• **DATASET RECORDS**:
┌──
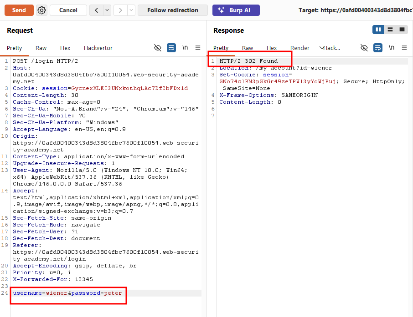This screenshot has height=317, width=413.
Task: Show non-printable \n characters in Response
Action: [392, 48]
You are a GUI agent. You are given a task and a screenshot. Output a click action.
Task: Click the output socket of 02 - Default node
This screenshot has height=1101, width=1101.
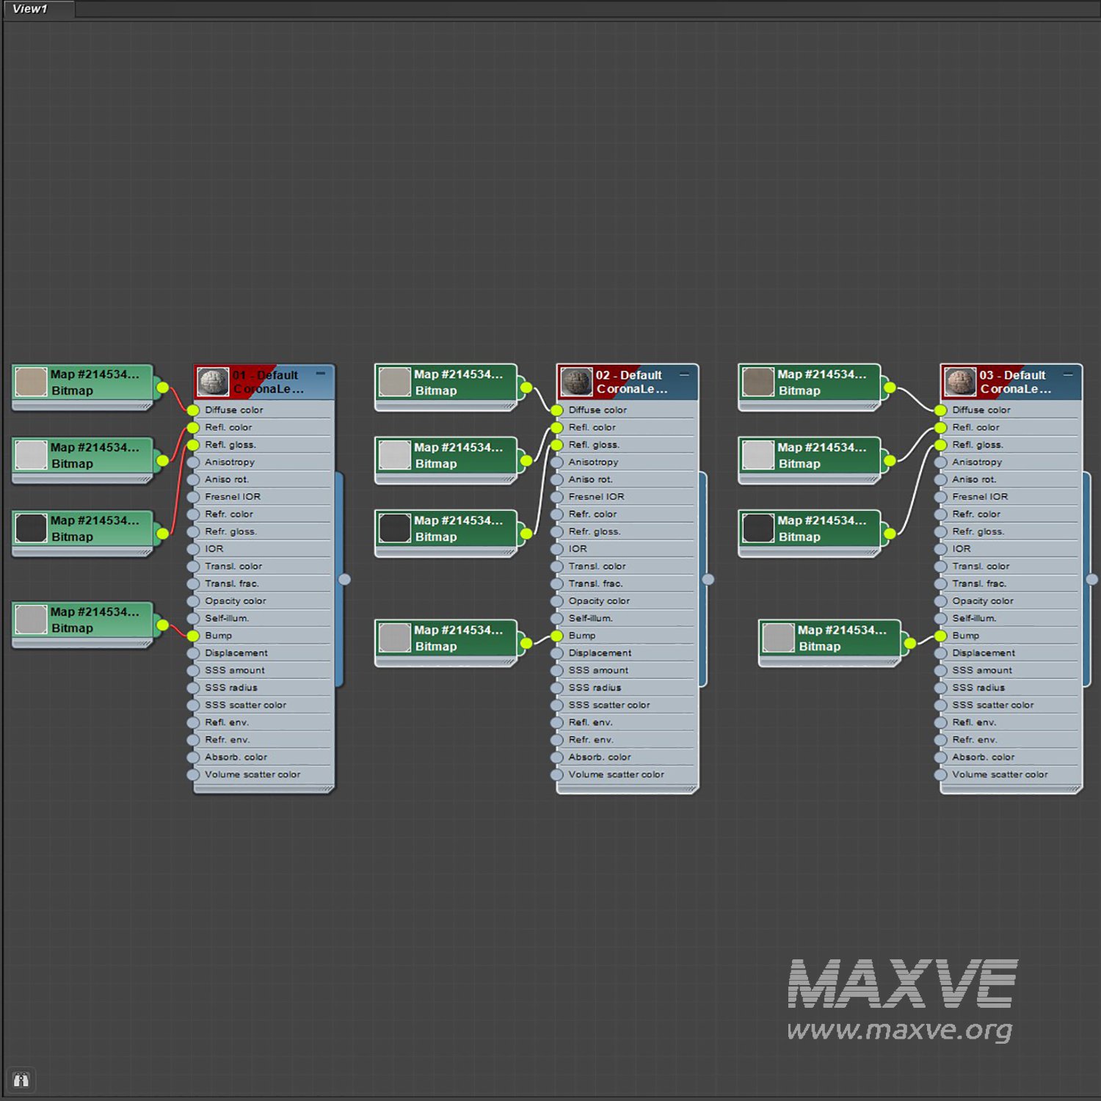click(708, 579)
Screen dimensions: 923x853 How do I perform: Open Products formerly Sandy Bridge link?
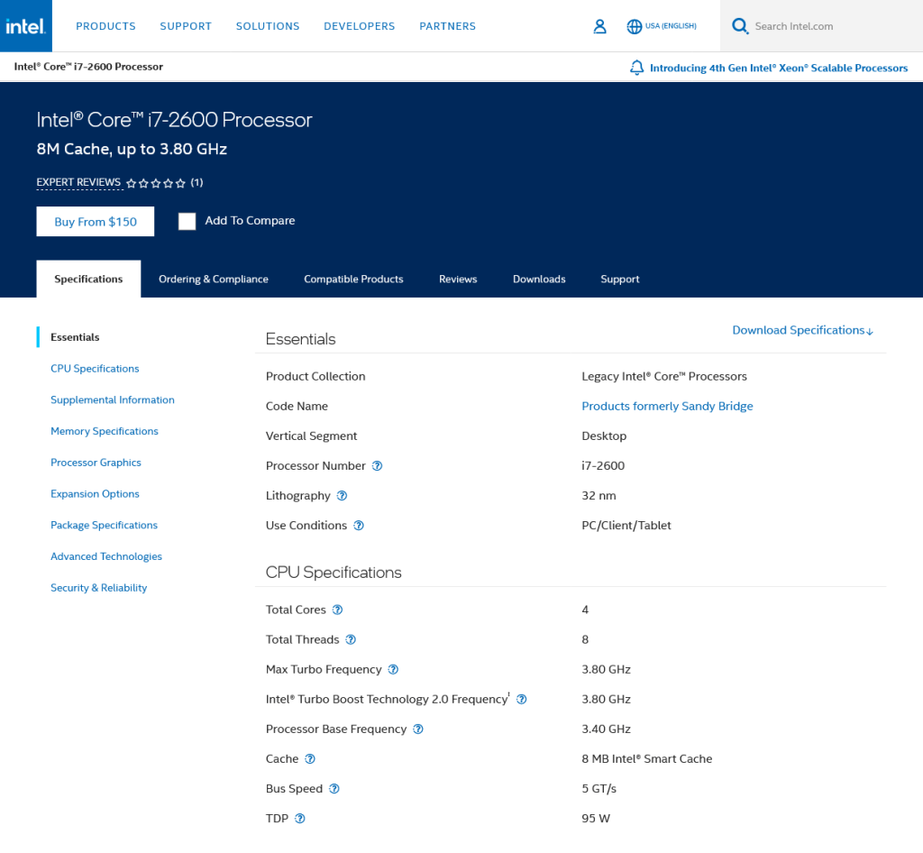pyautogui.click(x=667, y=407)
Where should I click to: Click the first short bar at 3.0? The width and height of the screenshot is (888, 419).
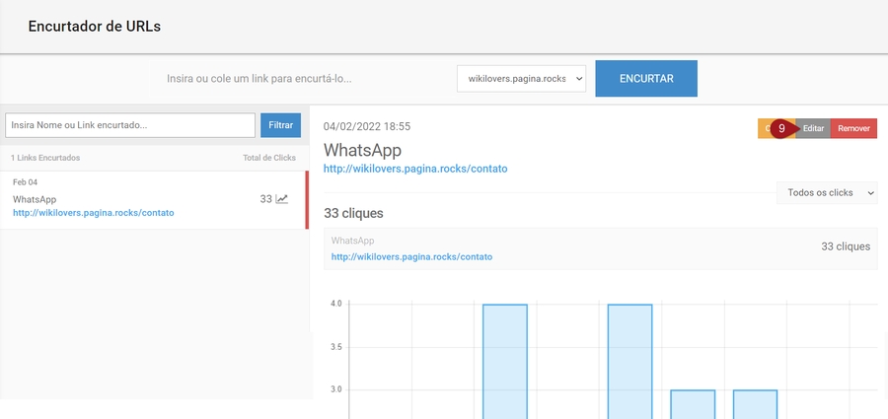692,404
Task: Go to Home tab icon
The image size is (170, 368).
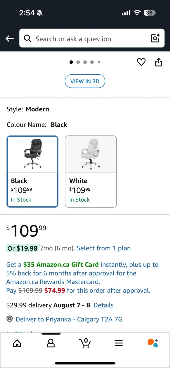Action: (17, 343)
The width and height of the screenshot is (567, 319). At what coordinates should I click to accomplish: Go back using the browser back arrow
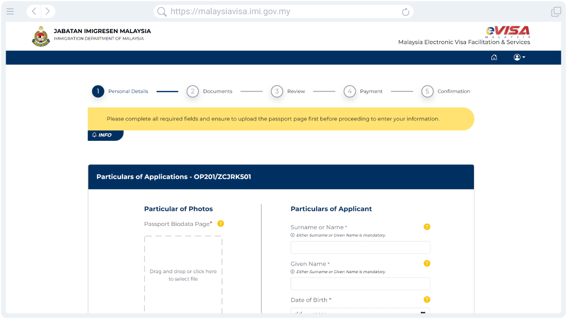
└──
• **INSTRUCTIONS TO FOLLOW**: Please return exactly, and only, the lines from the one containing "The image size is (170, 368)." through the end of the records, with both end lines kept and every picture dropped.

• **ANSWER**:
The image size is (170, 368).
Action: (17, 343)
The width and height of the screenshot is (567, 319). At what coordinates should I click to accomplish: Go back using the browser back arrow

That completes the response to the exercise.